You know, I never thought of that and I do it a lot. Putting on a front or a face just to get out there and do it. If you're pretending to be someone else then it's not actually you that's having to deal with the shoo shoo or whatever else. Sorry if I was mean about Claire sometimes (and I have been) and I wish her all the best for whatever comes next.

CC
 
I get down as I am missing meeting family and friends for lunch or coffee or just to give a hug and kiss. We have self isolated since the beginning of March. We have started to take our thermal jugs with coffee and go out in the car a couple of times a week. No way will we be going into shops, cafes or restaurants anytime soon. I am not convinced it will be over for months,unfortunately.
 
I’ve never seen Claire Sutton act any different off screen than when she’s on it and I expect that’s when most of us see her who aren’t her friends and family. I’ve not, as far as I’m concerned, been mean about Claire Sutton I’ve just stated what I’ve seen before my eyes. I think the only face, and voice, she was putting on was one to attract buyers because I doubt she’d be able to put a face on like that for 22 years consistently the same never changing. I’m sure she’s a lovely woman and I’ve never once said that she isn’t, my comments were purely on that baby voice that didn’t suit a mature woman of that age and I stand by it. Adding to that though I wouldn’t wish illness on anyone.
 
LATI....... " but I think that parents who rarely have to cope with their own children who now have them all day it might prove a great contraceptive. "

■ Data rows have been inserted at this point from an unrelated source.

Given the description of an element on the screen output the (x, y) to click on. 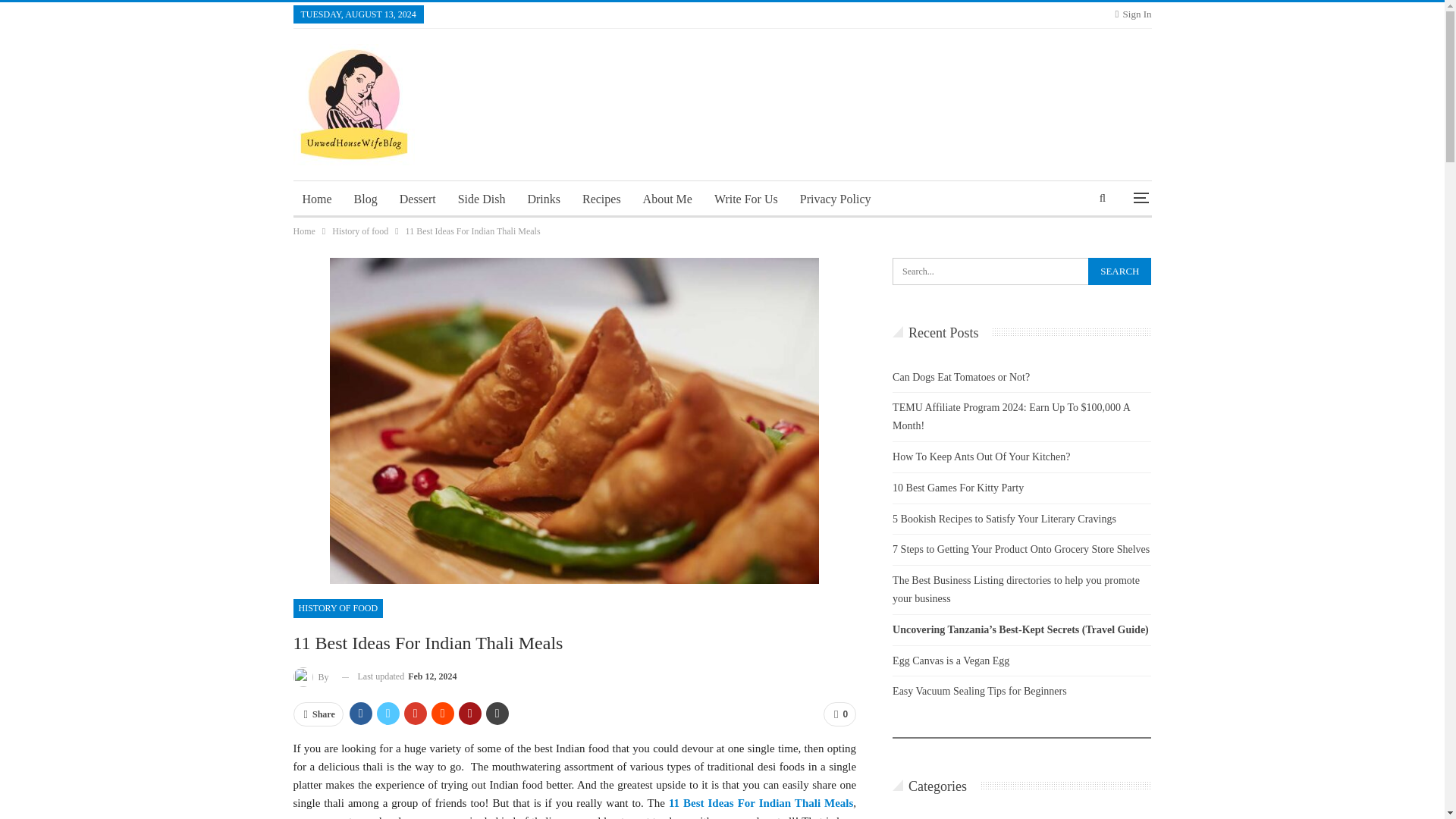
Sign In (1133, 13)
About Me (667, 198)
Write For Us (745, 198)
Search for: (1021, 271)
Search (1119, 271)
By (311, 676)
0 (840, 713)
HISTORY OF FOOD (337, 607)
Dessert (417, 198)
Privacy Policy (835, 198)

That's a very telling sentence - rarely having to cope with their own children and now have them all day. Two things spring to mind, a) why have them in the first place if they're know they will be out at work all day and put them in the care of others ? - I hadn't realised there was a category called evening and weekend children, and b) isn't it surprising that somehow since Adam and Eve, women had children and managed to be with them all day ? it was called rearing and nurturing.
 
We are all different! Never has a simply statement meant so much.I am single, without family now but suffered a close friend bereavement just weeks before lockdown.I am coming through because I sought and paid for counselling and have wonderful neighbours, but thankfully have my own inner strength and a strong survival instinct.Some are not as fortunate as me .When I hear grandparents going into a deep depression because they cannot hug their little ones,I think ,wait it is only a matter of time! Some suffer depression and that is serious but if you can help yourself and have a positive attitude then you have a quality that is truly worth so much.It is a hard slog but we have it within ourselves to make it, or seriously acknowledge if you need help, go for it, their is no failure in asking for support.I did!